Wagon Slovakia

 

Jeden Abend fährt ein Speisewagen von Wien nach Bratislava. Bis ich ihn entdeckt habe, sind Jahre vergangen, denn dieses rollende Kleinod ist an einen unnützen Zug gehängt. 21:50 Wien Westbahnhof, 23:32 Bratislava Hauptbahnhof: Wer bei Trost ist, meidet diese umständlichste aller Verbindungen. Es ist beinahe ein Geisterzug.

Der Speisewagen wird von einem Unternehmen betrieben, das mir seit jeher Rätsel aufgibt. In der reibungslos brummenden slowakischen Volkswirtschaft nimmt „Wagon Slovakia“ die Stellung einer wunderlichen Ausnahme ein: Cola wird warm und Rotwein kalt serviert, und die ganze Energie des Personals geht in die wortreiche Verteidigung, nie in die Behebung der zahlreichen Unzulänglichkeiten. Dafür existiert in ganz Europa kein Speisewagen, der billiger wäre.

Dass Wagon Slovakia Wien-Bratislava betreut, hat mich begeistert. Ich bin gleich drei Mal mitgefahren.

Das erste Mal geriet ich an einem untypischen Abend hinein, an einem Feiertag. Ich kaufte mir Rotwein, setzte mich in eine der halbrund gepolsterten Sitzecken und suchte das Stifterl mit der Wärme meiner Hände auf Trinktemperatur zu bringen. Ich war der einzige Gast. Der grauhaarige Koch-Kellner saß gelangweilt herum. Vor ihm lag ein Stapel demnächst überholter Fahrpläne. Die Melancholie des Abends fand ihren stärksten Ausdruck darin, dass sich der Koch-Kellner einen Fahrplan nahm, einen Papierflieger bastelte und dann doch das Pflichtgefühl wahrte, ihn nicht abzuschießen.

Das zweite Mal war mehr los. Eine Runde slowakischer Roma trank maßvoll in der Mitte des Wagens. An der gegenüberliegenden Fensterfront, auf einem der sechs Barhocker, saß ein junger oberösterreichischer Eisenbahner, der in seine Dienstwohnung unterwegs war. Versonnen lächelnd betrachtete er die fröhliche Gesellschaft. Mit der Erfahrung des Vielfahrers brachte er zwei Bier bis Bruck an der Leitha unter. Dort stieg er aus. Am Bahnhof Petrzalka verschwanden auch die Roma.

Ab diesem Zeitpunkt versuchte mich der blonde Koch-Kellner diskret aus dem Waggon zu kriegen, aber ich verstand seine Signale nicht.
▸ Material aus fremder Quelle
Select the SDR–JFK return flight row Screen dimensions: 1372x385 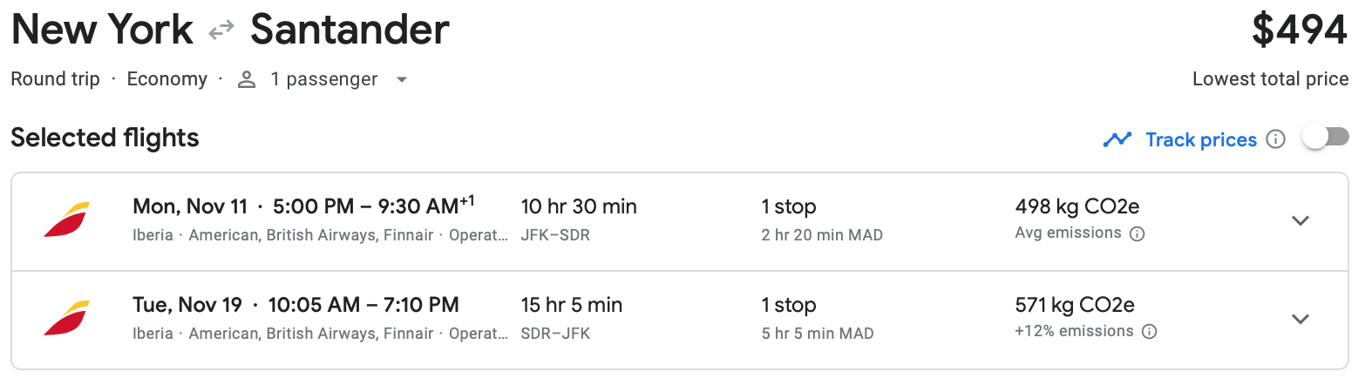click(555, 334)
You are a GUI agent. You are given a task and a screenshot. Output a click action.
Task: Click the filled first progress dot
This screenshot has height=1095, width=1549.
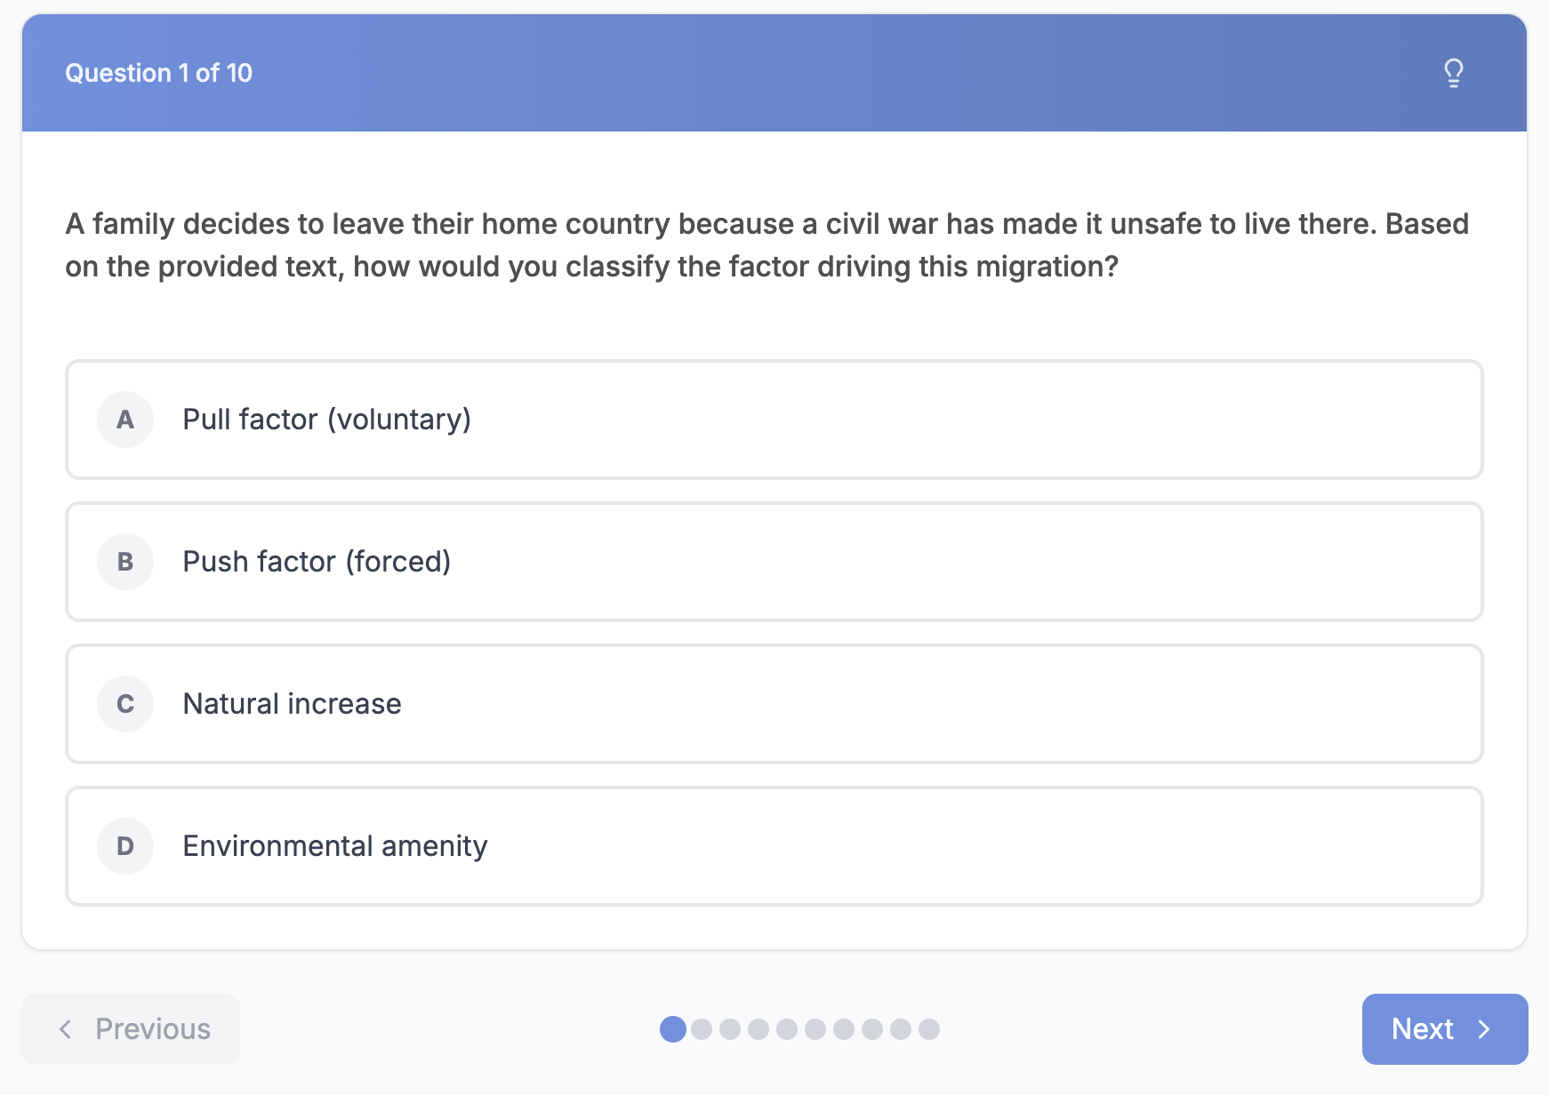click(673, 1029)
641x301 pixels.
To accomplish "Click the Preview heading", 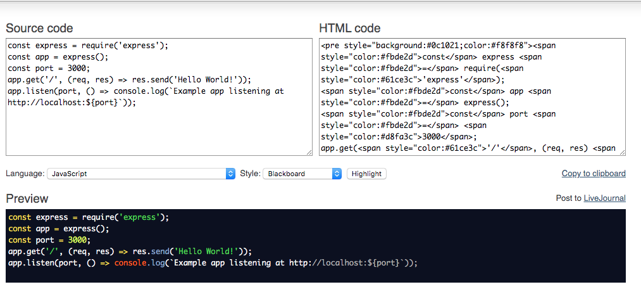I will coord(27,198).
Schließlich zeigte er mir seine kleine Schaumstoff-Matratze und erklärte, dass er schon um fünf wieder aus den Federn muss. Er musste auf dem Boden des Speisewagens schlafen. Beschämt verzog ich mich in den nächsten, vollkommen leeren Sitzwaggon.

Auf meiner dritten Fahrt hat mir Wagon Slovakia das ganze Programm gespielt. Genau dieselbe Kundschaft war versammelt, auf ge¬nau denselben Plätzen. Der Eisenbahner hatte sich schon sein erstes Gute-Nacht-Bier geholt, die Roma tranken Sekt, und wir betrachteten sie versonnen lächelnd.

Das Personal war diesmal doppelt vertreten, nur war der Grauhaarige besserer Laune, und der Kellner hatte bereits einen sitzen. Auf dem Chips-Wägelchen stand sein kleiner Kassettenrekorder, aus dem „Bódi Gusztí“ dröhnte, eine rasante ungarische Roma-Combo. Der Kellner hatte das Hemd weit aufgerissen und geriet in solche Verzückung, dass er - ein Vollslowake! - den jüngsten Rom abküsste, auf die Wange, auf den Mund.

Uns hats allen in den Sohlen gejuckt. Die Roma traten in Wien als Straßenmusikanten auf, und sie gaben mir und dem Eisenbahner ein Saftglas Sekt aus. „Das letzte Mal waren Sie ein Fremdkörper“, sagte der Eisenbahner zu mir, bevor er ins stille Bruck an der Leitha musste. Er hatte Recht. Wie die Roma verließ ich in Petrzalka den Speisewagen. Ich kenne jetzt den Hausbrauch.

Seither zwinge ich mich, nicht mehr mitzufahren, und rate jedem davon ab. Wagon Slovakia im Intercity 407 ist ein fixes Ensemble. Und wir - wir gehören nicht dazu.